The SoundWire spec says the device will show up as Device #0. That means the status[0] = ATTACHED.
The driver reads the devID registers and programs the device number N. The device will then report as device #N in PING frames. The controller hardware will detect that device and call the function to update the status a second time.
I share the debug messages for the resume event as your reference. [ 127.490644] [DEBUG3] intel_resume_runtime [ 127.490655] [DEBUG3] intel_resume_runtime SDW_INTEL_CLK_STOP_BUS_RESET [ 127.490658] [DEBUG3] intel_init [ 127.490660] [DEBUG3] intel_link_power_up [ 127.490977] [DEBUG3] intel_resume_runtime SDW_UNATTACH_REQUEST_MASTER_RESET .. [ 127.490980] [DEBUG4] sdw_clear_slave_status request: 1 [ 127.490983] [DEBUG4] sdw_modify_slave_status, ID:7, status: 0 [ 127.490986] [DEBUG4] sdw_modify_slave_status, ID:3, status: 0 [ 127.490994] [DEBUG3] intel_shim_wake wake_enable:0 [ 127.491060] [DEBUG3] intel_shim_wake wake_enable:0 [ 127.491191] [DEBUG] max98373_resume, first_hw_init: 1, unattach_request: 1 [ 127.491194] [DEBUG] max98373_resume, INF MODE: 0 [ 127.491953] [DEBUG4] sdw_handle_slave_status IN [ 127.491956] [DEBUG4] sdw_handle_slave_status, status[1] : 0, slave->status: 0, id:7 // UNATTACHED [ 127.491958] [DEBUG4] sdw_handle_slave_status, status[2] : 0, slave->status: 0, id:3 [ 127.491960] [DEBUG4] sdw_handle_slave_status IN2 status[0] = 1 [ 127.492808] [DEBUG4] sdw_handle_slave_status IN [ 127.492810] [DEBUG4] sdw_handle_slave_status, status[1] : 1, slave->status: 0, id:7 // ATTACHED [ 127.492812] [DEBUG4] sdw_handle_slave_status, status[2] : 1, slave->status: 0, id:3 [ 127.492814] [DEBUG4] sdw_handle_slave_status IN2 status[0] = 0 [ 127.492816] [DEBUG4] sdw_handle_slave_status IN3 [ 127.492818] [DEBUG4] sdw_handle_slave_status status[1] = SDW_SLAVE_ATTACHED, slave->status : 0, slave:7, prev_status:0 [ 127.492820] [DEBUG4] sdw_modify_slave_status, ID:7, status: 1 [ 127.493008] [DEBUG4] sdw_update_slave_status update_status(1) IN slave:7 [ 127.493010] [DEBUG4] sdw_update_slave_status update_status(1) OUT [ 127.493012] [DEBUG] max98373_update_status IN hw_init:1, status: 1, slave :7 [ 127.493015] [DEBUG] max98373_update_status IN2 hw_init:1, max98373->first_hw_init: 1, status: 1 [ 127.493017] [DEBUG4] sdw_handle_slave_status status[2] = SDW_SLAVE_ATTACHED, slave->status : 0, slave:3, prev_status:0 [ 127.493019] [DEBUG4] sdw_modify_slave_status, ID:3, status: 1 [ 127.493199] [DEBUG4] sdw_update_slave_status update_status(1) IN slave:3 [ 127.493201] [DEBUG4] sdw_update_slave_status update_status(1) OUT [ 127.493204] [DEBUG] max98373_update_status IN hw_init:1, status: 1, slave :3 [ 127.493207] [DEBUG] max98373_update_status IN2 hw_init:1, max98373->first_hw_init: 1, status: 1
I don't really see anything in this sequence that differs from my explanations?
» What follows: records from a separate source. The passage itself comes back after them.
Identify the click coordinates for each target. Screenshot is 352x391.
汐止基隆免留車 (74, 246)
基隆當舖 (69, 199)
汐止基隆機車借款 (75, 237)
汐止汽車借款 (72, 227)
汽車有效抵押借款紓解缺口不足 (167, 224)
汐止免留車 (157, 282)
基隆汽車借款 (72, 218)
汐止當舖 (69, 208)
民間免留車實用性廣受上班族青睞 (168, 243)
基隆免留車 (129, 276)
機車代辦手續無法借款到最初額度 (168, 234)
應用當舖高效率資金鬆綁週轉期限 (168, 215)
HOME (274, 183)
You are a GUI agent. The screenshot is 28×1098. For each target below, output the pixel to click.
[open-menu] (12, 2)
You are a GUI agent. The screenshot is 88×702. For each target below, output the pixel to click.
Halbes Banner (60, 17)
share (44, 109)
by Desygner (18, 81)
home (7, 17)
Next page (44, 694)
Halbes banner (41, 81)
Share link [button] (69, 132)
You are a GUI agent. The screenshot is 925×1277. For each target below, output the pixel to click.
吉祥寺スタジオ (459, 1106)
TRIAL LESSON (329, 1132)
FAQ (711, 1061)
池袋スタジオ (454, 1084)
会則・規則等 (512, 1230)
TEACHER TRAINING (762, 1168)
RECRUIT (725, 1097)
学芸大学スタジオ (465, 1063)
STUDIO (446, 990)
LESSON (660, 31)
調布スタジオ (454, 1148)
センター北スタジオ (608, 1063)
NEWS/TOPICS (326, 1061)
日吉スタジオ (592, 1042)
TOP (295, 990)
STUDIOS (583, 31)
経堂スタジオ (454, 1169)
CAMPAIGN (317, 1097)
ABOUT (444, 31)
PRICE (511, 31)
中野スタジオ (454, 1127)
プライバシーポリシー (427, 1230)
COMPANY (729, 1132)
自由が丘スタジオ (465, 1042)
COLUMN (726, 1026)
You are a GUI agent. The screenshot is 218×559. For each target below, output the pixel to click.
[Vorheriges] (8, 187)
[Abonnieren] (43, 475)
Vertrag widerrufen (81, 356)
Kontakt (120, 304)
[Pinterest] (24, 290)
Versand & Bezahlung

The update_status() is only called when the device has a non-zero device number.
There may be a real problem with update_status() not being called but I just don't see it so far.
One way to improve the traces would be to use dev_dbg, that way we'd have a trace of which device is being handled. There are two devices managed by the same driver, a trace with pr_dbg doesn't tell us much.